*** Data extracts Section Begins ***

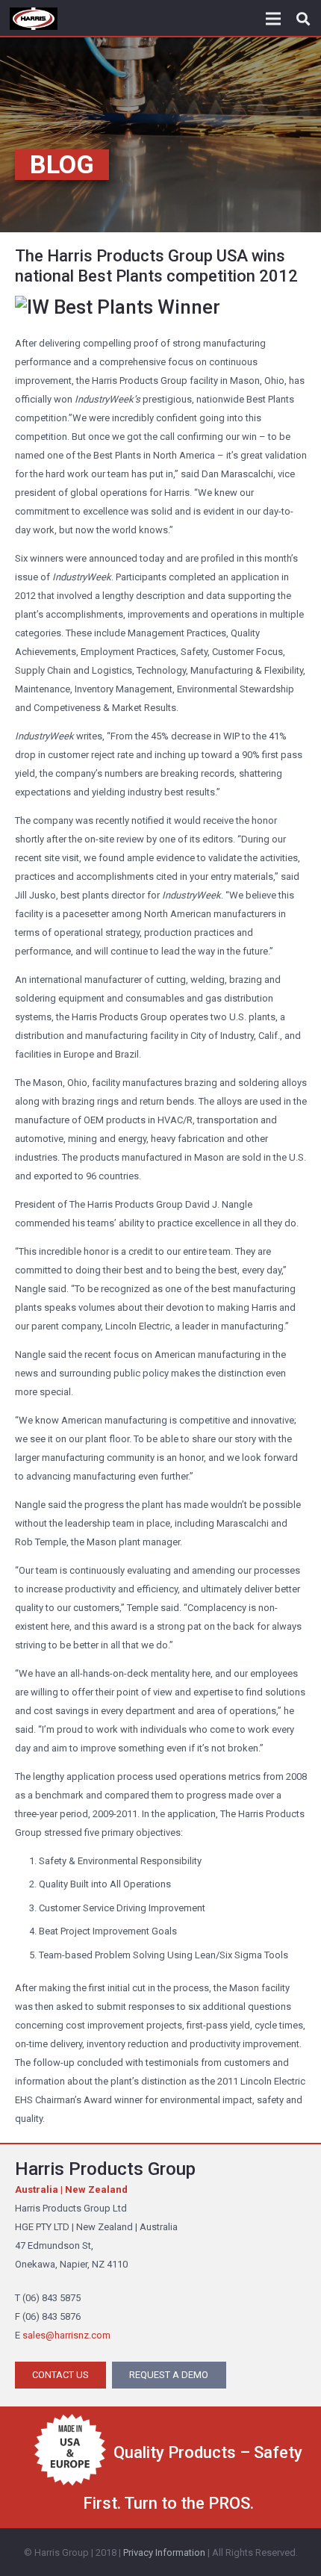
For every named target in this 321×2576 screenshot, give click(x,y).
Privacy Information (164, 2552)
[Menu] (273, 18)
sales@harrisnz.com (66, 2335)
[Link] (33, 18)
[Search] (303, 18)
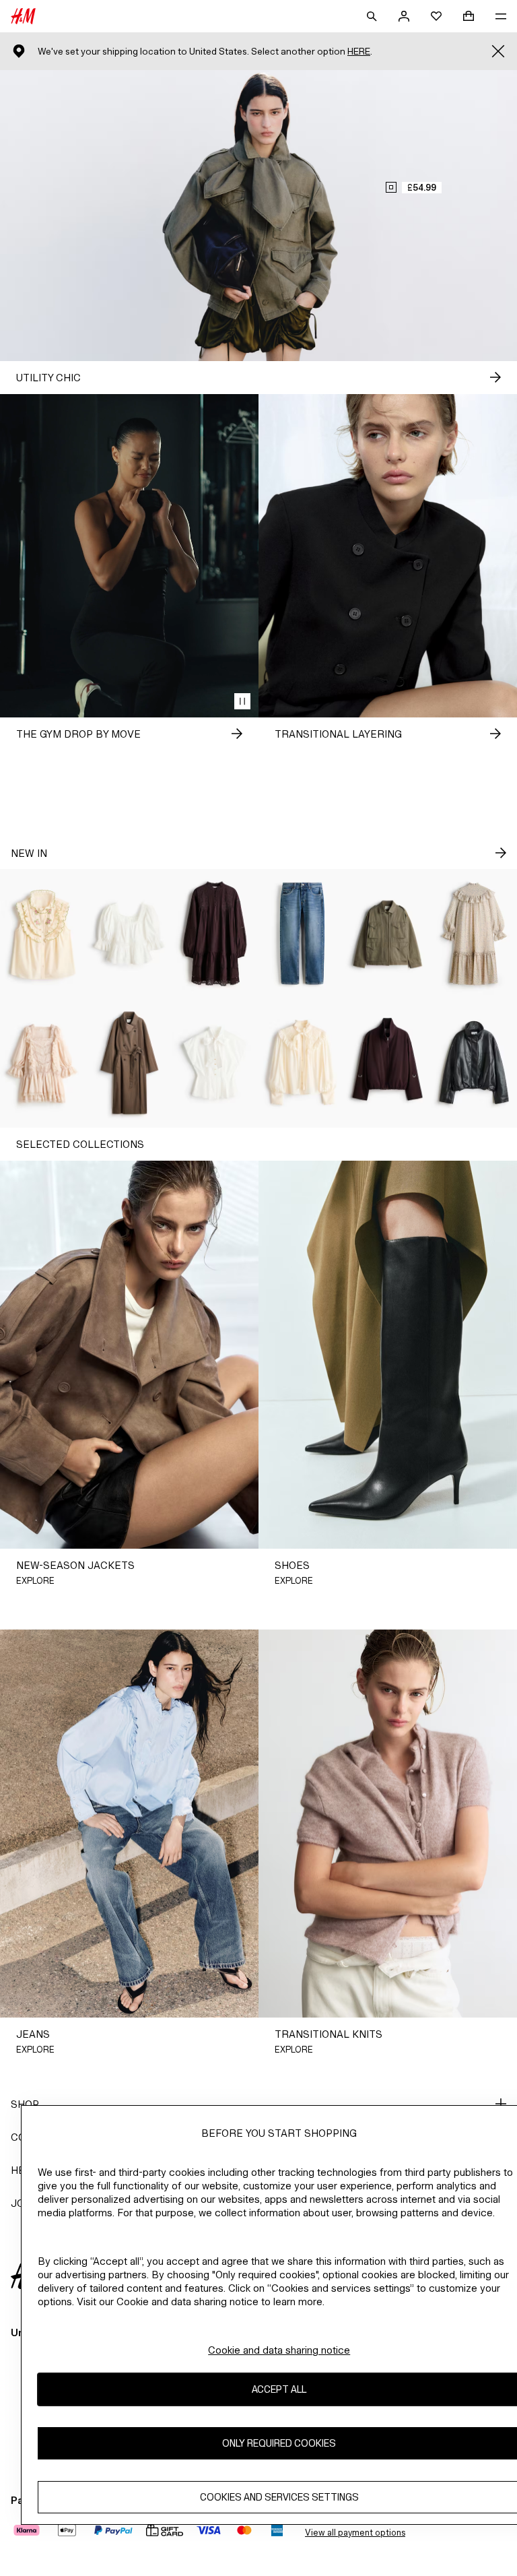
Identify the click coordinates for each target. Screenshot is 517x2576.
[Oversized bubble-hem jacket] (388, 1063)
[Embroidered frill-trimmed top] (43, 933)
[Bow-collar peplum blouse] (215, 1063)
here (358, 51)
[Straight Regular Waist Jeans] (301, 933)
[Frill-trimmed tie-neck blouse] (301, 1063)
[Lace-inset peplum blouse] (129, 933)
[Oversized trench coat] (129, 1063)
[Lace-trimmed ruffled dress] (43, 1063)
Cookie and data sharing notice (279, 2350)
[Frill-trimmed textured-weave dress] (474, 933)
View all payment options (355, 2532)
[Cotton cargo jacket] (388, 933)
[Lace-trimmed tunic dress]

*** Data extracts Section Ends ***
*** Data extracts Section Begins ***

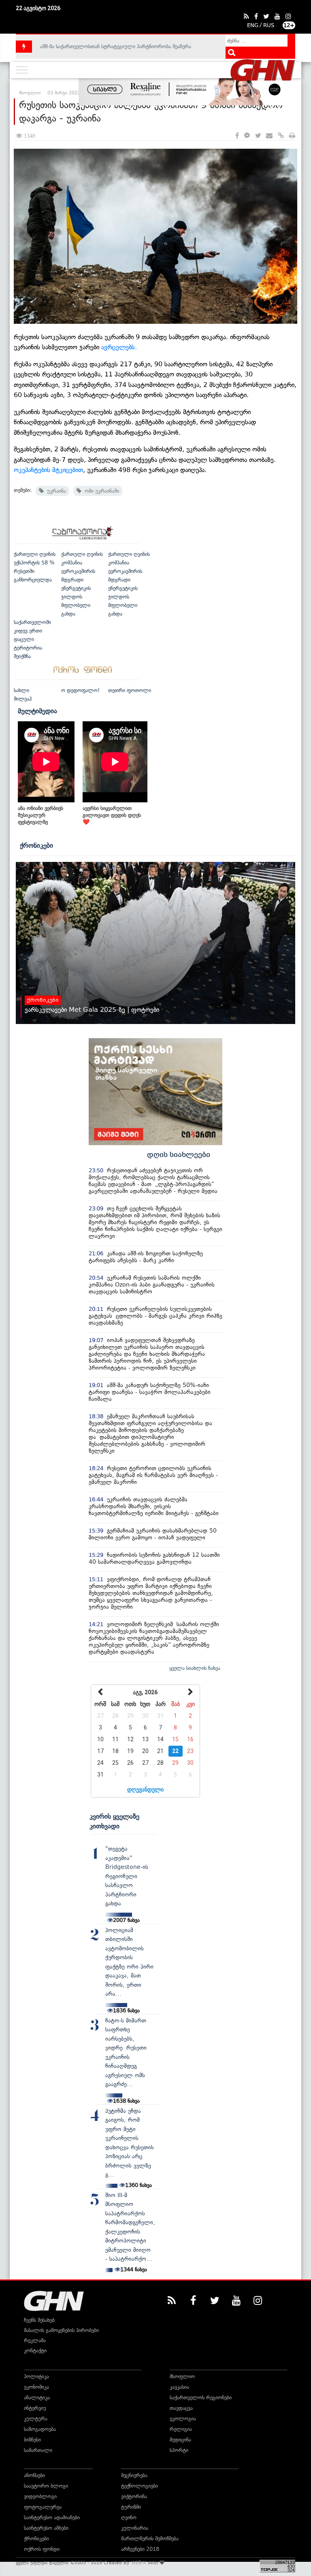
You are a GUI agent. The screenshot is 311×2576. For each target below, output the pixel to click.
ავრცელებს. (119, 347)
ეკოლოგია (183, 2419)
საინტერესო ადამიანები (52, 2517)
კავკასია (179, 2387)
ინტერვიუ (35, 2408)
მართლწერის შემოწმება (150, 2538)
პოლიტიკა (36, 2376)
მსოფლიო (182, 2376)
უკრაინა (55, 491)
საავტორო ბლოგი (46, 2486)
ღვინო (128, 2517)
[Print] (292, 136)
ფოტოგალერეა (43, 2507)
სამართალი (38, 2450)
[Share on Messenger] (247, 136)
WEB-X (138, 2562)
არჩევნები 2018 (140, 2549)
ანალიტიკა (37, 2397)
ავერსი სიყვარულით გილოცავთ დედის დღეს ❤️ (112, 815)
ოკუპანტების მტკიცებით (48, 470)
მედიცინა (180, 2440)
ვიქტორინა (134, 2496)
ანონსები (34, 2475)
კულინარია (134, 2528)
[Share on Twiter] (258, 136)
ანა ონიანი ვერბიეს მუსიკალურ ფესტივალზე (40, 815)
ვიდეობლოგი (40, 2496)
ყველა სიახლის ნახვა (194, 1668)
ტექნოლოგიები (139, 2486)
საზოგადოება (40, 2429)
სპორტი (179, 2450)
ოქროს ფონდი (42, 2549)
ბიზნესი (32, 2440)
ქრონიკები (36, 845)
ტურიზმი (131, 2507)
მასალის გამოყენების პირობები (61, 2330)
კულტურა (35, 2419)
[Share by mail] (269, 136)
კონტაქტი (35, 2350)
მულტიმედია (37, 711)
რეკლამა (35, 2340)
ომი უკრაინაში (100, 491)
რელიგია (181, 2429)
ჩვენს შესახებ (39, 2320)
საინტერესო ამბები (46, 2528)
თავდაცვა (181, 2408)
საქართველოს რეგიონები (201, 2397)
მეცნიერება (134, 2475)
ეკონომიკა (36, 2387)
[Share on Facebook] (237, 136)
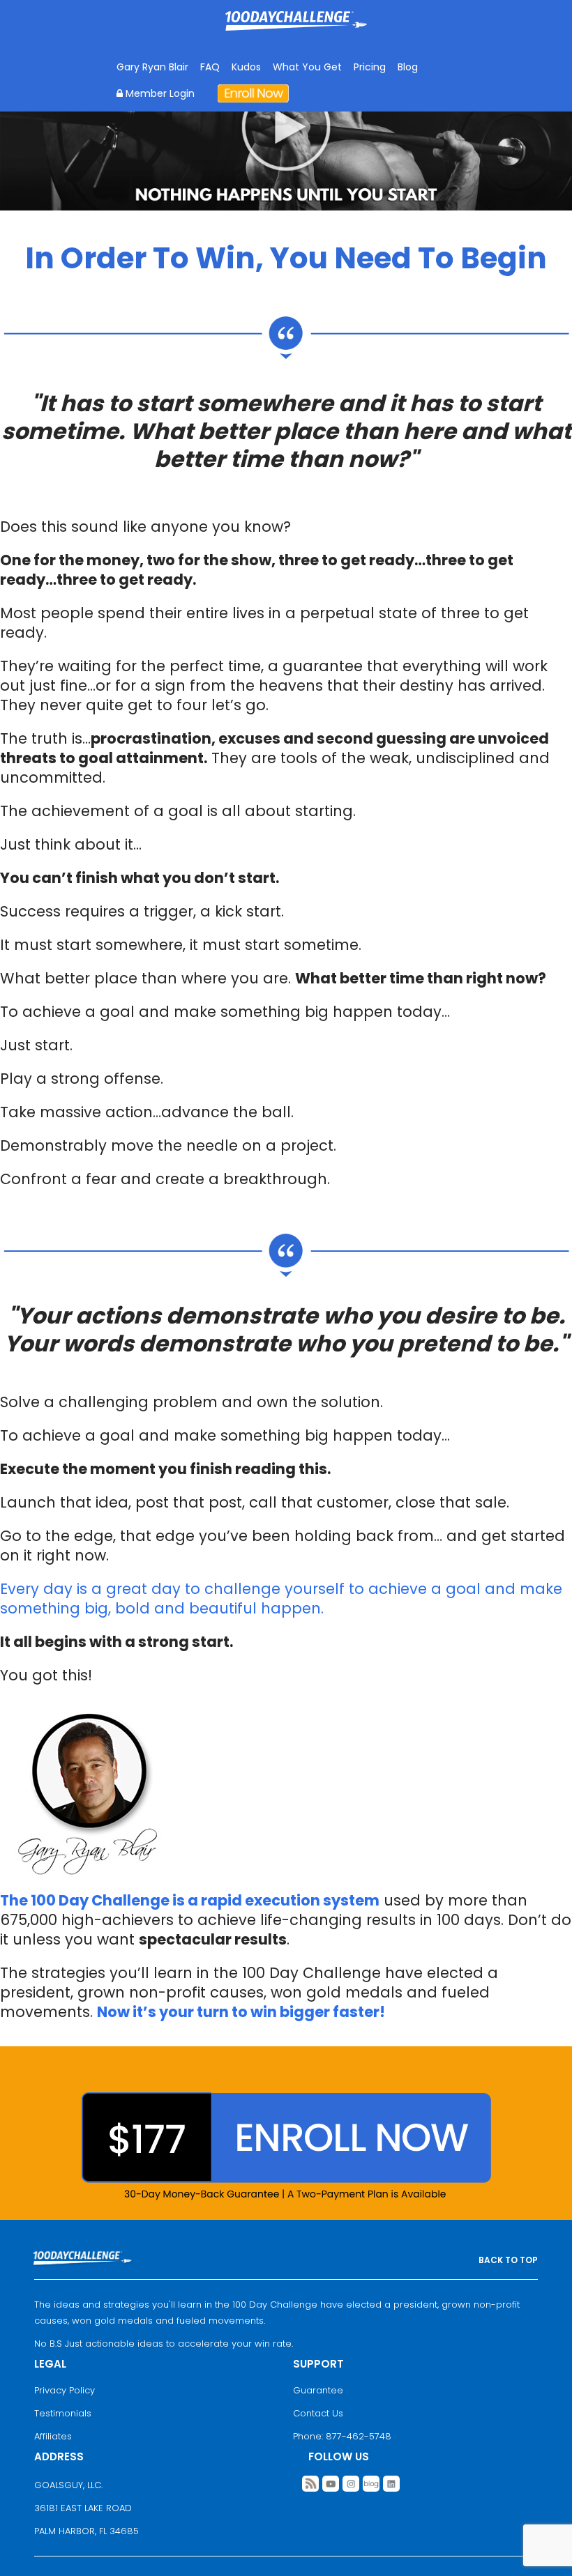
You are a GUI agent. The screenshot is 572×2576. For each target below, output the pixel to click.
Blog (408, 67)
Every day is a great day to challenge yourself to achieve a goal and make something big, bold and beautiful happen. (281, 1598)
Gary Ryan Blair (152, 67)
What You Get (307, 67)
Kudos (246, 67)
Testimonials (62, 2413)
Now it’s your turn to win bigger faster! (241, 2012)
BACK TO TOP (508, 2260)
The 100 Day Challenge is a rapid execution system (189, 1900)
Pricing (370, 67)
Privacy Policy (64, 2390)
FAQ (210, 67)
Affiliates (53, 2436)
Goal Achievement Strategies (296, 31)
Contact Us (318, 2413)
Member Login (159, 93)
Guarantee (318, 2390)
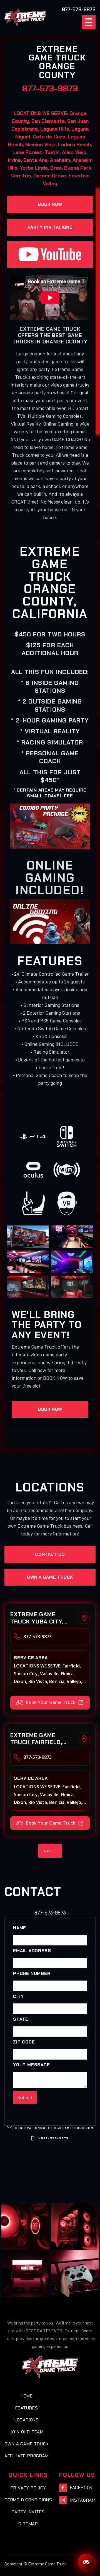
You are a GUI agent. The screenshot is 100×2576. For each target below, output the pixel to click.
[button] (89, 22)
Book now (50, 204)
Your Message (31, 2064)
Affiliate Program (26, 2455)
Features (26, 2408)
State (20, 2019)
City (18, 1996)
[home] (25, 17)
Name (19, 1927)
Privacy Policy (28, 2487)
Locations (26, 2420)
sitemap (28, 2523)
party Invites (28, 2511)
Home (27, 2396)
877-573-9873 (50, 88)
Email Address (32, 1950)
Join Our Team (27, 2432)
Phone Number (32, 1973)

*** Data extracts Section Ends ***
*** Data extracts Section Begins ***

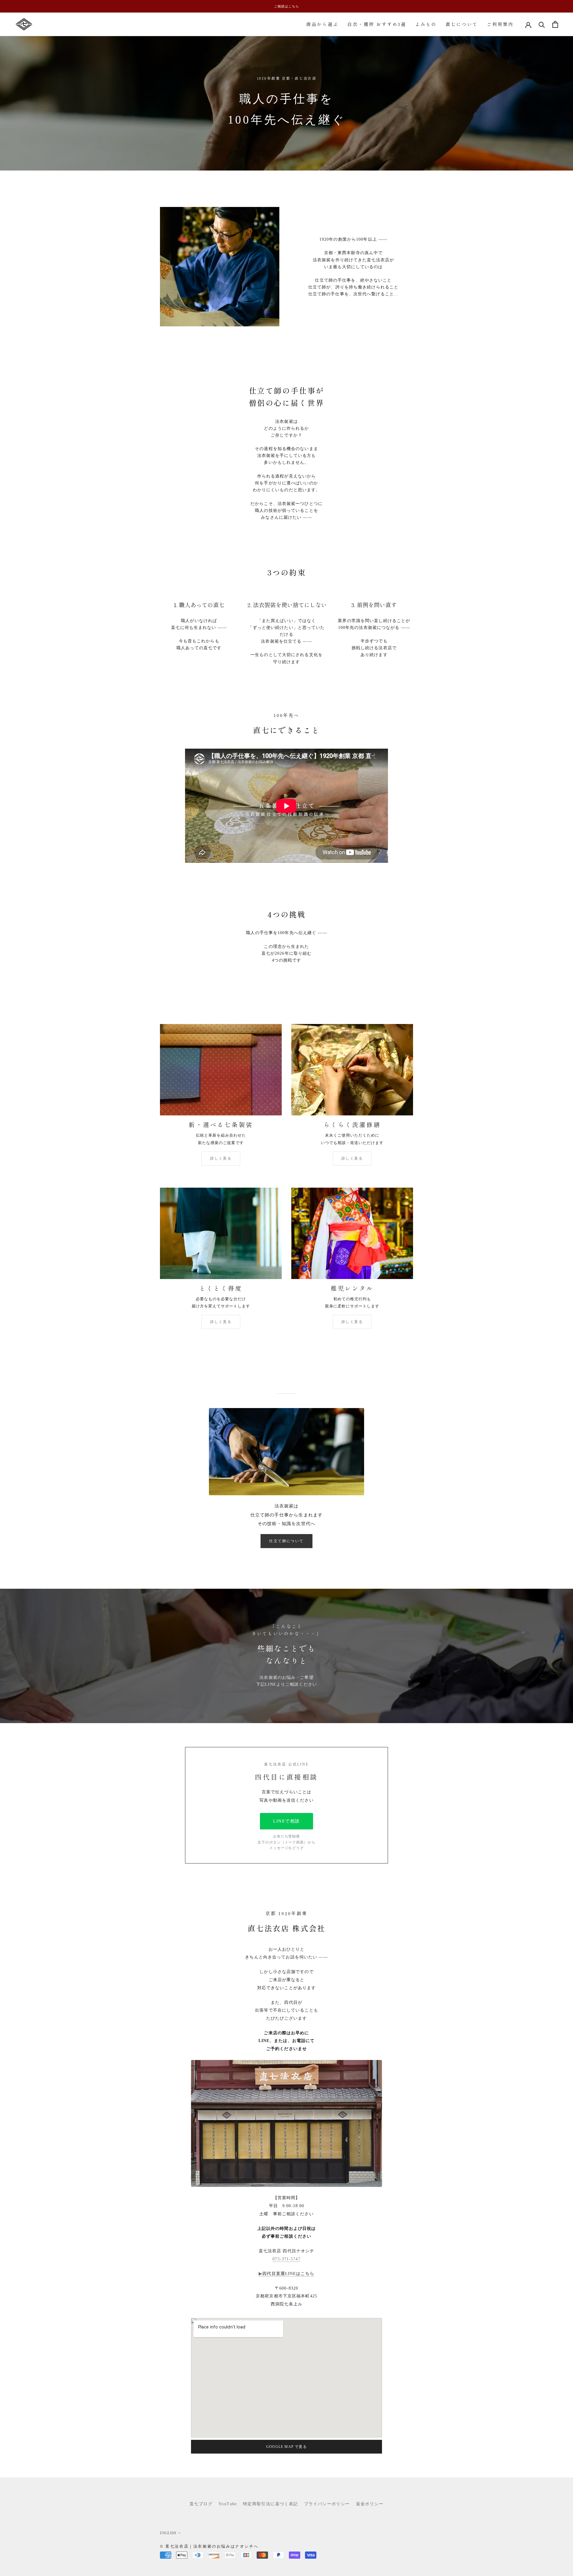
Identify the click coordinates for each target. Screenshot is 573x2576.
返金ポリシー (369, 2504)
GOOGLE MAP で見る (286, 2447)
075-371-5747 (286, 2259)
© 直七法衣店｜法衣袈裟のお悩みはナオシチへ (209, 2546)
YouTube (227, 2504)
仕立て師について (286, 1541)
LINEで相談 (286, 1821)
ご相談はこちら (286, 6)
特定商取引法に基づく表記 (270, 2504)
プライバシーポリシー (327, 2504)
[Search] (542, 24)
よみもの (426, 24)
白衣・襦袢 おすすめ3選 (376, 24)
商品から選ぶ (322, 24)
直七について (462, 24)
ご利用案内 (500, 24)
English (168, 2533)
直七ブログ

*** Data extracts Section Ends ***

Extract every line containing the string "საინტერესო" from the material.

საინტერესო ადამიანები (52, 2517)
საინტერესო ამბები (46, 2528)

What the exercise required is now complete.